Insider Tips from a Philadelphia Video Producer
Working in video production is glamorous to outsiders, not aware of what happens on the inside. I’ve been working in video production for over ten years and have had the opportunity to work on commercials, movies, corporate videos and viral videos. Over the years I’ve picked up a few dirty secrets about video production that can help you on your next project.
Pay by the Day
When running a business, it always comes down to dollars and cents. As a business owner, you want to save the most money possible, especially when marketing. The best way to save money when producing videos is to use the system to your advantage. In video production, the cast and crew are typically paid by the day and not the hour. Having a 2-hour shoot versus an 8-hour shoot won’t save you any money. If you’re expecting a short shoot day consider shooting additional videos or alternate versions of your video. Longer shoot days will provide you with more video content and increase the bang for your buck.
Networking in the video production industry is a key driver of cast and crew who are successful. Knowing someone can give you access to new video gear, exclusive locations or discounted labor. When making a video reach out to people, you know who may be able to help you on your video quest.
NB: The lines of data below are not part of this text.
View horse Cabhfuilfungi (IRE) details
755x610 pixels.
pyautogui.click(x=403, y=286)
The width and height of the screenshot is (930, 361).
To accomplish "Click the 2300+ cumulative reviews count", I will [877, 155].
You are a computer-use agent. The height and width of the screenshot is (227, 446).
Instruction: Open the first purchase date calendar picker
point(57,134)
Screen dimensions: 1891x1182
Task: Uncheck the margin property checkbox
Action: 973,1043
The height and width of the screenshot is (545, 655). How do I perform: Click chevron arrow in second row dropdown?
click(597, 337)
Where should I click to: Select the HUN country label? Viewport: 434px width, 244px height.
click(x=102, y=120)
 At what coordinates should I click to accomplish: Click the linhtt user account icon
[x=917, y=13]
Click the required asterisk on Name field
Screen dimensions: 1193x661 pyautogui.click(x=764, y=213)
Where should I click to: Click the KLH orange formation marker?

Creating a video is a fun process, and people love to help.
Fifteen to 1
On set, it’s standard to shoot 15x more footage than is necessary for your video. For example, if you’re shooting a 60 second commercial it’s not uncommon to shoot 15+ minutes of raw footage. The extra footage will give you editor options when creating your video. What you plan for can often change once you get into the editing suite.
Plan, Plan, Plan
Pre-production is the first phase of video production and often the most underwhelming. Despite its lack luster appearance, it remains as the most important step when creating a video. You’re creating the playbook for the rest of your project. If you cut corners now, you’ll end up shelling out the extra cash and shoot days to complete your project. No video crew ever complained that a shoot was too organized. This means you need to create storyboards, scripts, budgets, appearance releases, weather reports and more. These additional steps while tedious will prevent hiccups along the way.
Video production is a creative business but still a business at heart. By learning more about the industry and how it works you can utilize the tips and secrets for your benefit. If you’re too busy with your own business to do some deep learning, I would recommend hiring a video producer or video production company to help you with your project. As always if you have any questions feel free to contact us, and we can help you get your next project started.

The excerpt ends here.